Best way to trim results by score?

Some of my search results returns a total of over 10k documents, varying from a high score (in my most recent search, ~75) to a very low score (less than 5). Other queries return a high score of ~20 and a low score of ~1.

Does anyone have a good solution for trimming off the less relevant documents? A java or query implementation would work. I've thought about using min_score, but i'm wary of that since it has to be a constant number, and some of the scores of my responses are a lot closer than the above. I suppose I could come up with some formula based off of the returned scores to create a cutoff for every response, but I was curious if anyone has come up with a solution to a similar use case?

Hi Jon,

In general it is recommended to not do anything like that and just return documents in descending order of score so that the most relevant ones appear first.

Instead of using a score cutoff, the general approach is usually to use a cutoff on the rank and a rescorer.
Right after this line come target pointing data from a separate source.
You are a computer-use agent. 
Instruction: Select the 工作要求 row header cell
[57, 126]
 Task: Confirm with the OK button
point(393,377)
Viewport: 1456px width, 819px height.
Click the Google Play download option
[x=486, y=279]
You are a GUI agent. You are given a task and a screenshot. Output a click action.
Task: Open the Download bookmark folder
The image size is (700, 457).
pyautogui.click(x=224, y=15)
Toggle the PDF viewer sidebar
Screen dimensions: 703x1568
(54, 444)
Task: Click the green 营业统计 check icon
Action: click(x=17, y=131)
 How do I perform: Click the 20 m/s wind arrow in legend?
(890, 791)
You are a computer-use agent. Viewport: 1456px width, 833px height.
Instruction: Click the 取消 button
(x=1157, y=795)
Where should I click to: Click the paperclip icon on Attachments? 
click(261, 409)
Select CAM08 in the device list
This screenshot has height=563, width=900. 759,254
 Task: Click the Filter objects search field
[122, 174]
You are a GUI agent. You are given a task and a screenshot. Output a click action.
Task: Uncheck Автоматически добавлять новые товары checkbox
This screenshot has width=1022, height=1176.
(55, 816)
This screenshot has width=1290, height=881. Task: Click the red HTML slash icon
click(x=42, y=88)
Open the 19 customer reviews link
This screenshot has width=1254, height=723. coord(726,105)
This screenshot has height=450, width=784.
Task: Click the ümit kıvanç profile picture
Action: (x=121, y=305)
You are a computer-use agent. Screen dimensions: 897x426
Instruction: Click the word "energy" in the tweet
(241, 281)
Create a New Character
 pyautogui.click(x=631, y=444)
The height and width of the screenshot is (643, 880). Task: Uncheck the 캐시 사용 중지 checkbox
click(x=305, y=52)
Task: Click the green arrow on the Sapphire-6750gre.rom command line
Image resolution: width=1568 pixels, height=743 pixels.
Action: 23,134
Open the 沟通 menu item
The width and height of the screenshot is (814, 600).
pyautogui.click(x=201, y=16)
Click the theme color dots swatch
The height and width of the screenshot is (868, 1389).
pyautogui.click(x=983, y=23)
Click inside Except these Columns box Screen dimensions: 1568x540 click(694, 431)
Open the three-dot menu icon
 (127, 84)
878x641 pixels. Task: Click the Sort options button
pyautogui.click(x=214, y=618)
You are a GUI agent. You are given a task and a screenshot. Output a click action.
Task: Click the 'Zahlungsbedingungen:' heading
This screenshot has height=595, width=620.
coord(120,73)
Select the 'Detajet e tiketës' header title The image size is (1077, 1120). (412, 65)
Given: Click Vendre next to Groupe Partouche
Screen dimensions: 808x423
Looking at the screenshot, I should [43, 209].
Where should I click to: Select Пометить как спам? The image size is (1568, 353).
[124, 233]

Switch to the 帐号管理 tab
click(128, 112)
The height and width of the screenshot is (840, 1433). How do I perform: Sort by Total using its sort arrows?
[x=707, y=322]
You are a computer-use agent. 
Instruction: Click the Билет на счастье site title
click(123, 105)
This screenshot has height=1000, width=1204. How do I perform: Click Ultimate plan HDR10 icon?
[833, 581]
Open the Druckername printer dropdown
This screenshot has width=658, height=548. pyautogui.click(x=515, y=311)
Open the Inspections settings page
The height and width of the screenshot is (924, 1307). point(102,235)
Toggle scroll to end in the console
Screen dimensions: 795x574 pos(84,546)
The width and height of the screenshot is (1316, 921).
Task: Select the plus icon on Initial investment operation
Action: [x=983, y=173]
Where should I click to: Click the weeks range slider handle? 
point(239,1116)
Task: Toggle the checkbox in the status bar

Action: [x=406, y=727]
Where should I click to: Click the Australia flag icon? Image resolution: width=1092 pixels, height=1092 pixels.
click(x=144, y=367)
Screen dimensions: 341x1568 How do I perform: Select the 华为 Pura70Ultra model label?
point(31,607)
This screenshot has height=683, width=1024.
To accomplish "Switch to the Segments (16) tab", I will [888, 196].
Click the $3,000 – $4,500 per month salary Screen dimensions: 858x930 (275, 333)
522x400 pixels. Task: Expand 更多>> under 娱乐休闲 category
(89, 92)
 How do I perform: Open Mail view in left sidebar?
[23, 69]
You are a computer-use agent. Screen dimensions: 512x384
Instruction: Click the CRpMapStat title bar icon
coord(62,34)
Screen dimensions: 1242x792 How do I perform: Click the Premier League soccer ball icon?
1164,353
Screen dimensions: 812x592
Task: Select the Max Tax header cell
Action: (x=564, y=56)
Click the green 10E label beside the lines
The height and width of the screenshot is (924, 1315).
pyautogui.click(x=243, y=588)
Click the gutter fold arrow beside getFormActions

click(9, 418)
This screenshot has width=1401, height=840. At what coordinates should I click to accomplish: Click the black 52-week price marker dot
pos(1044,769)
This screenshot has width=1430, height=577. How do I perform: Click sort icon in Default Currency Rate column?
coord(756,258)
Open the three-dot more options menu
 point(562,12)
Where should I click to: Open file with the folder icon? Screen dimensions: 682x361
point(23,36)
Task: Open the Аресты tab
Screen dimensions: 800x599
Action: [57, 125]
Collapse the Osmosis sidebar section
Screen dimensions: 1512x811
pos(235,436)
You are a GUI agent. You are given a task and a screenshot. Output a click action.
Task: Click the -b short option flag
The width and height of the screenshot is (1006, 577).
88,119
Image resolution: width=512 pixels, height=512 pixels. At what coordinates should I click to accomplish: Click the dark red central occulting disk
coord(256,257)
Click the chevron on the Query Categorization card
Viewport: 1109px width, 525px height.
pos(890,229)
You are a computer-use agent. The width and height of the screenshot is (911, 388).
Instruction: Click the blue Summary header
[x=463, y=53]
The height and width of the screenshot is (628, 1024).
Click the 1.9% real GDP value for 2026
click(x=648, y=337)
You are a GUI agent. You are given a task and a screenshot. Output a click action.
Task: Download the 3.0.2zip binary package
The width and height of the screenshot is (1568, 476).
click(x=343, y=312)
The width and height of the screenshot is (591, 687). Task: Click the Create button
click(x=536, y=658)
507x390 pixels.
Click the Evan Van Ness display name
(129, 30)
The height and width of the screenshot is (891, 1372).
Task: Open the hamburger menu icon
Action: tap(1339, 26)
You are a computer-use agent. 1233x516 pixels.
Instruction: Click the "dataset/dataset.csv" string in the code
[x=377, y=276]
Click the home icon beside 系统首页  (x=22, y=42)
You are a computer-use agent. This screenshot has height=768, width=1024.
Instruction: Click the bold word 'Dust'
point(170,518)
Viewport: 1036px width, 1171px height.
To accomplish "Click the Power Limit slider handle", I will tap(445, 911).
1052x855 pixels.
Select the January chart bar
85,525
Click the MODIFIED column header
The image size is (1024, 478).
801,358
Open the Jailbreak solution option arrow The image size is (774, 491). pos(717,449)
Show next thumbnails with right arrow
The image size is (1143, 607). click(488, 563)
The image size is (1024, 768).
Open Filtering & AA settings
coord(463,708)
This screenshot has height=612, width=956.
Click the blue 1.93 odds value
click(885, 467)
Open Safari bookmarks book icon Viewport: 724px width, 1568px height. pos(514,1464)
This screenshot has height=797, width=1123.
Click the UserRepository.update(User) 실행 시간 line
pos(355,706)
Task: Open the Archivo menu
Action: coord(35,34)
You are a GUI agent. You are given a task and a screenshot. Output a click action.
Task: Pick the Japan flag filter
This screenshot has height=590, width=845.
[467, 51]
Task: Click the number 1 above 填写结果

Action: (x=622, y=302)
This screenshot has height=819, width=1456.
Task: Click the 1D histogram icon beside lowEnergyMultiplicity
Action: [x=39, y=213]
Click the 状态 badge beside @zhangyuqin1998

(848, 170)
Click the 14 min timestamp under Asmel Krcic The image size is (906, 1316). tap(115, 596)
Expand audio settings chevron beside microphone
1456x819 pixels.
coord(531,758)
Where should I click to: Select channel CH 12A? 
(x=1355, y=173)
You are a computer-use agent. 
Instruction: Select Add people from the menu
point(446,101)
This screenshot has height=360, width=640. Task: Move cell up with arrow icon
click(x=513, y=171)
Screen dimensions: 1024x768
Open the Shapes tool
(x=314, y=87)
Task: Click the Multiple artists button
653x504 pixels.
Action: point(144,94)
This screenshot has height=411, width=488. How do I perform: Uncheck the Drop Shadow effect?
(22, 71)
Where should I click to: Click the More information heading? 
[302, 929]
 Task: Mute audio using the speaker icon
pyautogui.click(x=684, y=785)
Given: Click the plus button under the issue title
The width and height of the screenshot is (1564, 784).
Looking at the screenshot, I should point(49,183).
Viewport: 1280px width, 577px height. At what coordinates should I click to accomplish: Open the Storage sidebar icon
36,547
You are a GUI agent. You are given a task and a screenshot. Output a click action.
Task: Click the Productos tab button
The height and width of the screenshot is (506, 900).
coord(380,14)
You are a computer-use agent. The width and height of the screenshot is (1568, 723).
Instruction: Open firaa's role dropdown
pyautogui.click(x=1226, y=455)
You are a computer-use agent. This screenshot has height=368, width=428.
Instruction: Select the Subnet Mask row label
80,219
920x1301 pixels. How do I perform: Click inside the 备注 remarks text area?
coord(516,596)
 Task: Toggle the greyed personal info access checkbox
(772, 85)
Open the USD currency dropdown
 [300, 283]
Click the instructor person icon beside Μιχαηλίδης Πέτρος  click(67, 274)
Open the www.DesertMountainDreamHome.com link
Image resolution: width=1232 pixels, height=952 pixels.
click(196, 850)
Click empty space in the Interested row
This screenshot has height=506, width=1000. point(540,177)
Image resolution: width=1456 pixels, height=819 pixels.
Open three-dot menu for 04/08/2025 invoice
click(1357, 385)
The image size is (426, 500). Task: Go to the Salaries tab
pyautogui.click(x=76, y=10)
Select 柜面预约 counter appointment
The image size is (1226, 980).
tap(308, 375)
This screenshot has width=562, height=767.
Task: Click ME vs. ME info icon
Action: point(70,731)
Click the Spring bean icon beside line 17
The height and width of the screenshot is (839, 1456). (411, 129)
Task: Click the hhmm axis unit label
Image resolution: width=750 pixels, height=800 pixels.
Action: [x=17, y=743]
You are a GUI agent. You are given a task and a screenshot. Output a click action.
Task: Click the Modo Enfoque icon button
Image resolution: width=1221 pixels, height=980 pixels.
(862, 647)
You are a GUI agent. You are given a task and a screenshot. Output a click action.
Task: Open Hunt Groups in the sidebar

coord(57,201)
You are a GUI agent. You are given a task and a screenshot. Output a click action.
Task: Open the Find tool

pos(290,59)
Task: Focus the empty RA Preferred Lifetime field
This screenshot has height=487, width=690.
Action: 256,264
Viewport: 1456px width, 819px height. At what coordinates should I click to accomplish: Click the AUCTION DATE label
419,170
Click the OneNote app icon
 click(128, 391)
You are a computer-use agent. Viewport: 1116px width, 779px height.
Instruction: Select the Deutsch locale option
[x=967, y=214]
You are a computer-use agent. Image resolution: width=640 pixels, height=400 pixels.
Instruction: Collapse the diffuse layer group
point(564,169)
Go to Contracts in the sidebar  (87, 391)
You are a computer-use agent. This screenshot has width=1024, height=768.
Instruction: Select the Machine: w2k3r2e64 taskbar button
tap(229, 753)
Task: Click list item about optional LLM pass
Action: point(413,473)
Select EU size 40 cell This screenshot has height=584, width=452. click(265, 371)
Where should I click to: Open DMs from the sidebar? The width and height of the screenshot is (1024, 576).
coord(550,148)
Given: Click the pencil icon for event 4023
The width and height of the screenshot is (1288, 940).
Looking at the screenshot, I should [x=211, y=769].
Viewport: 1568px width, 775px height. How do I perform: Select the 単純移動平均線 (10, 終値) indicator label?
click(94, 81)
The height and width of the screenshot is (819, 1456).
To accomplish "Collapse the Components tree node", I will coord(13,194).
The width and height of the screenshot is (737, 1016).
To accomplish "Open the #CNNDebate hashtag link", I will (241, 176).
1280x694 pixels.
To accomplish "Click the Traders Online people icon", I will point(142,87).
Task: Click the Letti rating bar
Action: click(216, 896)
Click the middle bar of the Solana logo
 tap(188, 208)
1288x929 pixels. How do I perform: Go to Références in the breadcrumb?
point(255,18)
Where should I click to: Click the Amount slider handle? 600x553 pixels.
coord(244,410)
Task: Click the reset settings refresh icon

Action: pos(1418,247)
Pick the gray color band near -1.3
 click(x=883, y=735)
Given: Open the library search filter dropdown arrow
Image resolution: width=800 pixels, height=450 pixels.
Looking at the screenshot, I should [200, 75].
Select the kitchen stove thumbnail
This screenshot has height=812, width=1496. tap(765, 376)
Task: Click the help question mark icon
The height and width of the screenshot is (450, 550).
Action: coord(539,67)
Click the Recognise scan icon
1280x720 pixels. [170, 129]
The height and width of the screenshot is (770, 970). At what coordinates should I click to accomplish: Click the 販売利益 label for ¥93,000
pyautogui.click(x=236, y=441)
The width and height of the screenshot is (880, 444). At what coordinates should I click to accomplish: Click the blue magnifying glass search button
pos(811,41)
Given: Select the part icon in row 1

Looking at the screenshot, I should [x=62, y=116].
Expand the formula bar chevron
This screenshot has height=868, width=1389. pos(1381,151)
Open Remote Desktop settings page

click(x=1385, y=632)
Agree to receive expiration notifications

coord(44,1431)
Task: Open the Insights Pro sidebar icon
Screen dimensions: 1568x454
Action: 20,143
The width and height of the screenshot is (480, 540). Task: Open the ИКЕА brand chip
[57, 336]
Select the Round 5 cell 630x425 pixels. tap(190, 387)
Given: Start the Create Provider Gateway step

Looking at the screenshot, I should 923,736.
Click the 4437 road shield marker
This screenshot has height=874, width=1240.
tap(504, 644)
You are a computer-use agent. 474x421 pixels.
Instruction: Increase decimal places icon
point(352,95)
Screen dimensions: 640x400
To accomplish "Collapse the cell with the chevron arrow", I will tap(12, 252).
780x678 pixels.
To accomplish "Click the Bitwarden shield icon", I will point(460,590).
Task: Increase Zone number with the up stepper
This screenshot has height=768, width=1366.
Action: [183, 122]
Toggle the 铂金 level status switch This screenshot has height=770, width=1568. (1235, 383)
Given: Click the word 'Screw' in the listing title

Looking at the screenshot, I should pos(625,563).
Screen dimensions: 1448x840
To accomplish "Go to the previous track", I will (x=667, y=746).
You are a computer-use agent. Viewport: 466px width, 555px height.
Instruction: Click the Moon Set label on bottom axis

For instance you could take the 10 best documents by relevance and reorder them based on some other criteria that denotes the authority or popularity of the document:

If you're building a faceted search interface using aggregations it's often useful to do this to avoid a long-tail making a nonsense of your facet summaries. Someone searching for a video by typing ice age shouldn't be told there's 300 matches in the electricals department just because you matched a lot of refrigerators with an ice dispenser.
One technique I've seen used in e-commerce sites is to start with a very tight interpretation of user input e.g. running the input ice age as a strict "ice age" phrase match. Only if the results are very few in number do they re-run a relaxed form of the search i.e. ice OR age. Obviously picking what that magic threshold number is can be tricky and offering users ways to rewrite the query can help.